Give back, word for word, the line that contains "Click the highlighted Valin result 290" and every line that follows it in the data below.

=== Begin Enclosure ===

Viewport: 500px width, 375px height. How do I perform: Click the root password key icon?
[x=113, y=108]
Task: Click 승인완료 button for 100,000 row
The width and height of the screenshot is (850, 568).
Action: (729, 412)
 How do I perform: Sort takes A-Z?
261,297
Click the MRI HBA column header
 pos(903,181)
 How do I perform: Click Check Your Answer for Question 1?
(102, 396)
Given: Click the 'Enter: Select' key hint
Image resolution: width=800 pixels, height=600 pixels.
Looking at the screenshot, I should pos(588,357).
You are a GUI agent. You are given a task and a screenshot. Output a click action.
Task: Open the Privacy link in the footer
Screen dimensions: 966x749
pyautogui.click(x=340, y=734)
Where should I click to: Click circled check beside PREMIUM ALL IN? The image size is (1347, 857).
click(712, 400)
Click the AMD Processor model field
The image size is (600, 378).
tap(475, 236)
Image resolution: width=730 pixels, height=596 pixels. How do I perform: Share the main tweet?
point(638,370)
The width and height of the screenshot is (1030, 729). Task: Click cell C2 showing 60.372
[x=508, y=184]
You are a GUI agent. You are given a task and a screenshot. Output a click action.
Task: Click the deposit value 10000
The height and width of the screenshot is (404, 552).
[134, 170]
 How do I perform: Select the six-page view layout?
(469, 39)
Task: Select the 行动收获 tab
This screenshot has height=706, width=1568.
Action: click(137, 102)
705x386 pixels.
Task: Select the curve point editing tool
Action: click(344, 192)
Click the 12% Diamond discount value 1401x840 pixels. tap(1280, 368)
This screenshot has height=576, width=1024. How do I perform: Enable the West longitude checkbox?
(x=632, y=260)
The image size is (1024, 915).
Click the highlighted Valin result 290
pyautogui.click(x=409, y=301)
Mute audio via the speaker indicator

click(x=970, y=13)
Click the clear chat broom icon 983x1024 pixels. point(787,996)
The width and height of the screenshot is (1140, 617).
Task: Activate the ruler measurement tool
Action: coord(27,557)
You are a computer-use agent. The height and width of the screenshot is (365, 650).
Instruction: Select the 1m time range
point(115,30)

=== End Enclosure ===

Answer to this problem:
Click the highlighted Valin result 290
pyautogui.click(x=409, y=301)
Mute audio via the speaker indicator

click(x=970, y=13)
Click the clear chat broom icon 983x1024 pixels. point(787,996)
The width and height of the screenshot is (1140, 617).
Task: Activate the ruler measurement tool
Action: coord(27,557)
You are a computer-use agent. The height and width of the screenshot is (365, 650).
Instruction: Select the 1m time range
point(115,30)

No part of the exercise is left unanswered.